Monday, March 29, 2010

Gross Debt, Net Debt (and future debt)

Many governments of advanced economies are struggling with large deficits and increasing debt. When the crisis is over some of these countries will find themselves with levels of government debt that we have not seen since the end of World War II and, in many cases, close to double the amount before the crisis started. Some European countries, Greece in particular, but also Portugal, Spain or Ireland are under enormous pressure to control their deficits as they see their interest rate spreads grow.

Who is in more trouble? Why is it that some of the countries that were used as models of fiscal discipline (Ireland or Spain) are now under attack? A quick look at government debt (as a % of GDP) reveals very high levels for many advanced economies. The first question is which measure of debt to use: gross or net. Gross debt is simply the stock of outstanding government debt. Net debt is the difference between gross debt and the financial assets that government holds (Note: the definition of net debt is not identical for all countries. Not all governments include the same type of financial assets).

The table below shows gross and debt levels for a group of advanced economies (this is a forecast for 2011 done by the OECD).
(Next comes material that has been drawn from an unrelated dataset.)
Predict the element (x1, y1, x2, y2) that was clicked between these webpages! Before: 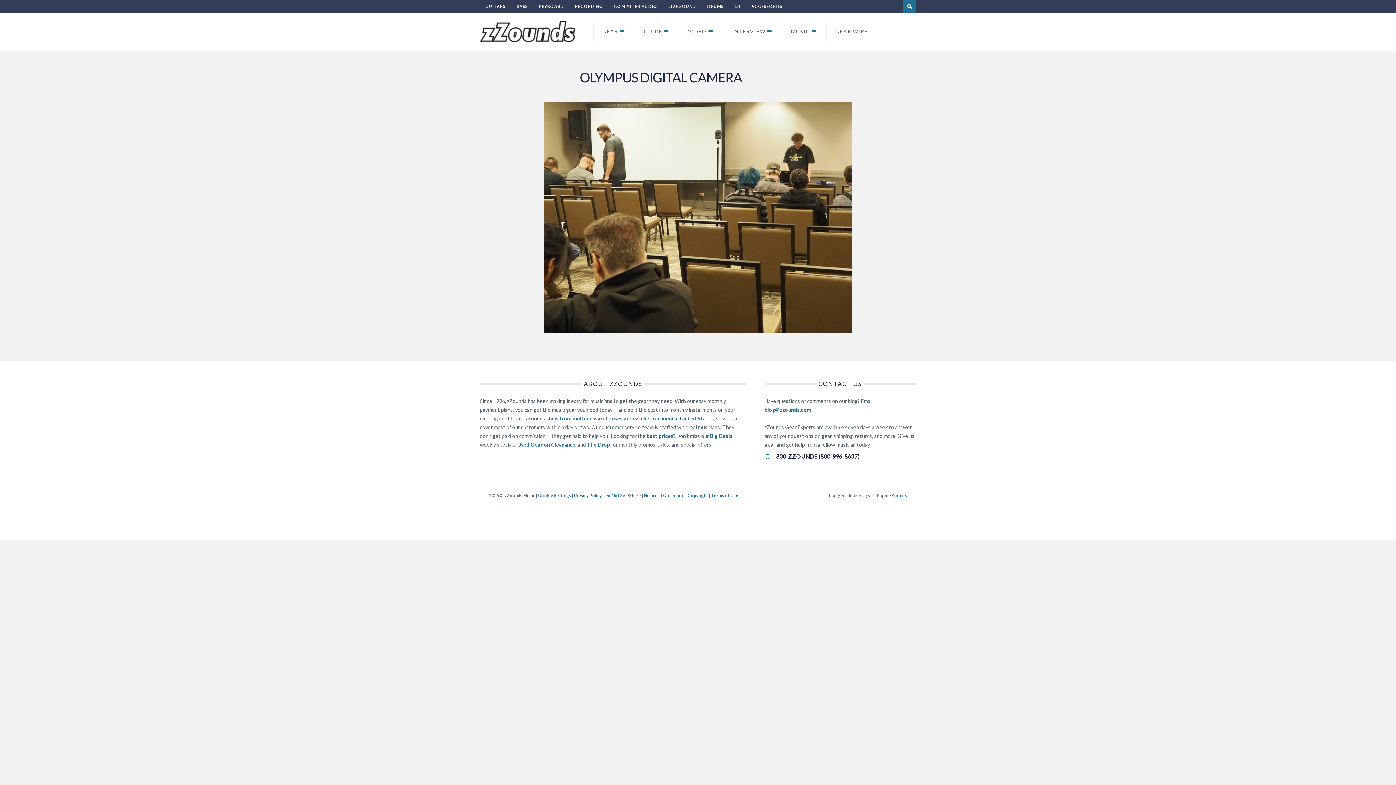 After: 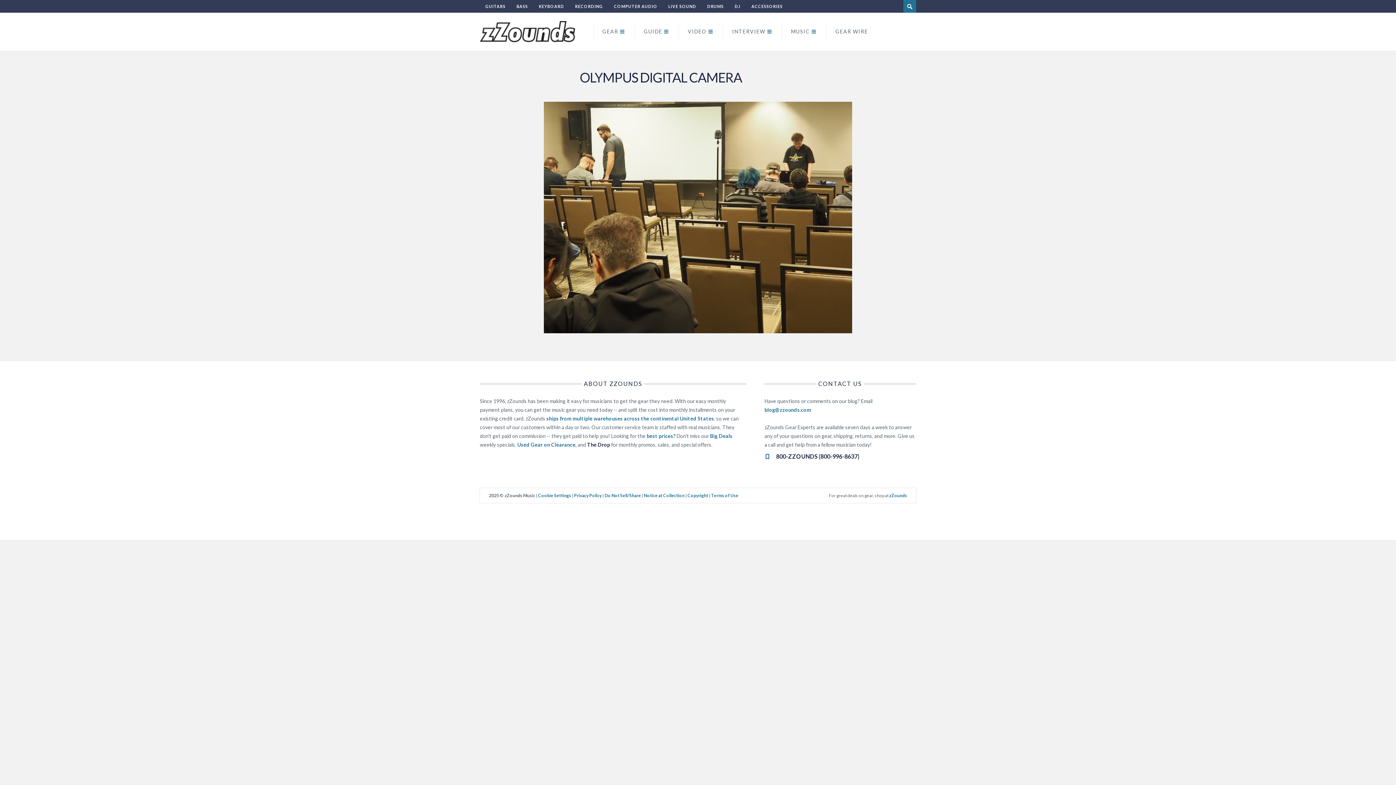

Government Debt as % of GDO in 2011
(source: OECD Economic Outlook)

It is clear that the difference between gross and net debt is very large for some countries. While Japan looks like an outlier in terms of gross debt, it is close to Italy and Greece when it comes to net debt. In principle, net debt is a more appropriate measure of government indebtedness. If governments have a significant amount of assets, they need to be considered when thinking about the solvency of their accounts. In some cases the government (at large) holds some of its own debt in pension funds for public employees or the social security fund (this is why in the US the most common measure of government debt is "debt held by the public" which is a measure very similar to the concept of net debt), this debt is not a liability for the government.

There are, however, some concerns with the concept of net debt. In addition to some measurement question (which assets to include, at which value), the government needs to refinance all its gross debt and not only the net part, so in terms of flows, it is the gross debt that matters. Also, while it makes sense to exclude government debt held by the government, some of this debt is part of a fund that covers future pension liabilities that are unaccounted for in the budget. And here is where the assessment of government solvency gets more difficult: what you really want to do is not just to look at government debt but also at future revenues and liabilities.

Doing these calculations requires many assumption about the future so there is always uncertainty about these assessments. Below is a chart from an article by C.Hagist, Stefan Moog, Bernd Raffelhuschen and Johannes Vatter that calculates what they call "implicit government debt" as the net present value of future liabilities minus future revenues.

The numbers are dramatic for some countries and there are are large difference between some of them. While Spain or Switzerland have levels of implicit debt that are "low", the US or the UK have levels of implicit debt that make the total debt four or five times higher than the current level of debt (total indebtedness of the UK government is 547% of GDP). This does not mean that the US and UK government are broke (or more likely to default than Switzerland). What it says is that relative to current policies, the US and the UK require larger increases in taxes or decreases in spending to stabilize their debt.

A similar analysis of the fiscal gap for the US has been done by Auerbach and Gale and they reach similar conclusions. The fiscal gap for the US government today is between 5% and 7% of GDP. Meaning that if the government wants to stabilize the debt at current levels over the next 8 decades, they need to increase taxes or cut spending by five percentage points of GDP (every year for the next eight decades). This is a very large number given that total federal tax revenues stand today at 15% of GDP (so 5 extra points amounts to a 1/3 increase in taxes!).

Given these numbers, why is it that Southern European countries are under more pressure than the US or the UK? It is all a matter of credibility and the trust in the ability of these governments to get their budget under control. It might be that the UK needs a larger effort than Ireland but the question is which one is more likely to deliver on this effort. And the moment credibility is low, interest rate spreads increase and the fiscal gap increases as well as you need to generate more revenues to simply cover the interest payment on the debt.

Credibility will always be a subjective assessment and it is always easy to argue that markets are getting it wrong (or right) for a given country. What is important is to understand the numbers, not just the current ones but the future ones as well, before making that assessment, otherwise we are only seeing the tip of the iceberg and ignoring the true size of the problem.